Raising capital is beyond a doubt the single biggest challenge for any business, be it running or upcoming. Apparently, it’s the very fuel that keeps a business going.
From its day-to-day operations to long-term goals, employee wages to marketing and promotion, and development to overall expansion, everything boils down to money.
For instance, a lack of cash can keep you from employing the manpower and resources that are needed to meet your production value.
Insufficient funds can also mean losing out on significant opportunities which if bagged could have taken your business to a whole new level.
In the worst-case scenario, it simply means that your business is failing. As it forces you to sell assets, cut costs, or go out of stock until you lose it all and declare bankruptcy.
The point is- with money being your only alibi in the world of business, it’s important to maintain a sufficient amount of it at all times.
There are many ways to get the working capital you need to kickstart a business or save a dying one from a financial crisis. Let’s take a look.
1. Bootstrapping and profit reinvestment
Starting out you may not have a lot of funding options for your business, except for yourself. Apparently, it’s also the best way to launch one considering the lack of financial liabilities that come with it.
Plus it lets you invest your initial profits into the further expansion of your business rather than clearing the debts.
It’s where you accumulate the funds by showcasing your business plan, vision, idea, etc on a crowdfunding network such as Kickstarter, GoFundMe, and Indiegogo.
If intriguing enough, the platform can get you a number of small investors who’d be willing to either pre-order what you have to offer or make some contributions to your business investment otherwise.
3. Business Loans
As one of the best ways of getting a small business working capital, loans and lines of credit are the top lending choice for 55% of companies.
A good credit score with no delinquencies can get you the loan at an even lower rate of interest than any other medium of financial assistance.
4. Angel Investors
Angel investors are wealthy individuals who invest in start-ups and high-risk companies in exchange for equity or the value of shares in your business.
Sometimes working in groups, these angel investor firms can also assume the role of advisors by investing in large amounts and expecting a higher rate of returns. And this is why it’s important to maintain a solid relationship with your investors.
5. Venture Capitalists
Unlike angel investors, venture capitalists tend to invest in large companies and tech start-ups with the hope of making big money!
So unless your requirement is a few million to get on with your business, it may not be the right option for you. Besides, they take much more equity than angel investors along with the power of decision-making.
6. Friends and family
When everything goes haywire, who do you turn to?

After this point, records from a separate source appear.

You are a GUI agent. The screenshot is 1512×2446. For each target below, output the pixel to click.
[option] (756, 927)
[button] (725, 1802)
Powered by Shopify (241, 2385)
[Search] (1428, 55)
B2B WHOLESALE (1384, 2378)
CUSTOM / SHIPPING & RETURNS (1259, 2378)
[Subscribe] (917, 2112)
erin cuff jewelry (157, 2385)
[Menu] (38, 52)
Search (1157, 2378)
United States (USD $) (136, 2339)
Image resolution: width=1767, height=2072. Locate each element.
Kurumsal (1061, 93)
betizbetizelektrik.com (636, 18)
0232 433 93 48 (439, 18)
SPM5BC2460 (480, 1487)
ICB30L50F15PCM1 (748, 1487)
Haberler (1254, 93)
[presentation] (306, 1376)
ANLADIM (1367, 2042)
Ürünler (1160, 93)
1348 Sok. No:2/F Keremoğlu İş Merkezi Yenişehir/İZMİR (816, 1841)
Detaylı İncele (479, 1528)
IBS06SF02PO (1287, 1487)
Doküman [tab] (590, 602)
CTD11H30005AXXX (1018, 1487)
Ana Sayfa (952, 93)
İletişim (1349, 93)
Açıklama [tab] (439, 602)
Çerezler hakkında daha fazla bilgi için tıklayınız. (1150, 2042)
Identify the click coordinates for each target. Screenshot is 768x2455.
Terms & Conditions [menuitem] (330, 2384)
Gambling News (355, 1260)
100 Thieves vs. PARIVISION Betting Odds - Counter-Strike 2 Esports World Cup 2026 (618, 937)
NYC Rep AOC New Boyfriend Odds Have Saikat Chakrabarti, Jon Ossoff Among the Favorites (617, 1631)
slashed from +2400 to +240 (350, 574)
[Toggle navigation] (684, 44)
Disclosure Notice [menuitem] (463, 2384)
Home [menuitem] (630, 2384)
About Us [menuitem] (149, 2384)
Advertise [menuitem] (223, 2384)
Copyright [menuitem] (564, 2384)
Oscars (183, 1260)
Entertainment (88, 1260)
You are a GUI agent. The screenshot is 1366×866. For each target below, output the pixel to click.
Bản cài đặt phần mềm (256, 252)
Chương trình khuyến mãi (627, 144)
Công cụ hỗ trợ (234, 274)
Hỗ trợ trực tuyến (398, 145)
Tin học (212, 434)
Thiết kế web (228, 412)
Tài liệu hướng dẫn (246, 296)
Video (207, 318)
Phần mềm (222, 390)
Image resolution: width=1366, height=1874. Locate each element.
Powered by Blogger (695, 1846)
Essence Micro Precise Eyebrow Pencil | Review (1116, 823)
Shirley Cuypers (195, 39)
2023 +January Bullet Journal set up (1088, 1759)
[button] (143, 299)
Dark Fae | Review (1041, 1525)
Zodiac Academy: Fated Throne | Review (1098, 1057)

That’s right- friends and family.
The same goes in business as it’s one of the best ways to raise fast business working capital in times of a sudden crisis.
Just make sure to keep a note of it and pay them back once you’ve gained enough profits while keeping each contributors’ financial interests in mind.
7. Fanbase Donations
And not just your family and friends, you can also approach your followers, supporters, and online influencers to assist you in meeting the desired funds.
Apart from crowdfunding, you may introduce contests, games, and reward-based programs with limited-edition merchandise, exclusives, goodies, and other giveaways in exchange for their financial contributions.
8. Government Schemes
Government-backed loans and business offers are preferable mediums for raising working capital for your new business.
Although they do have strict criteria, most government plans don’t require a higher return, payback, equity, or any kind of stake in your business.
Make sure to fulfill your CSR or Corporate Social Responsibility though when your business is up and running.
Tip: Eco-friendly ideas are always welcome when it comes to taking financial assistance from the government.
9. Private Equity investment
It is the type of investment in which capital is raised within the members of your company by considering your past finances.
As a conventional way of raising funds, it is held privately by your business partners in exchange for equity.
Being a much more suitable option for mature and experienced companies, it may not be the right one for startups and small businesses unless you can guarantee a financial incentive.
10. Stock selling/ IPOs
Selling stocks or going for Initial Public Offerings (IPOs) is one of the most common ways of saving a business from failing.
As the last resort to all your financial needs, it’s when you make your company go public by selling its shares to investors, or better yet “shareholders”.
Most major brands and companies these days have millions of shares with thousands of shareholders.
The biggest advantage of having a public corporation is that no single individual can own the majority of your shares, let alone 100% of it. As a result, each shareholder ends up having a small portion of the overall ownership of the firm and not entirely.
Now, while there are many other ways of raising capital for your business, such as online micro-financiers, NBFCs, business credit cards, and so on, the thumb rule is this- Never borrow more than you can return. Period!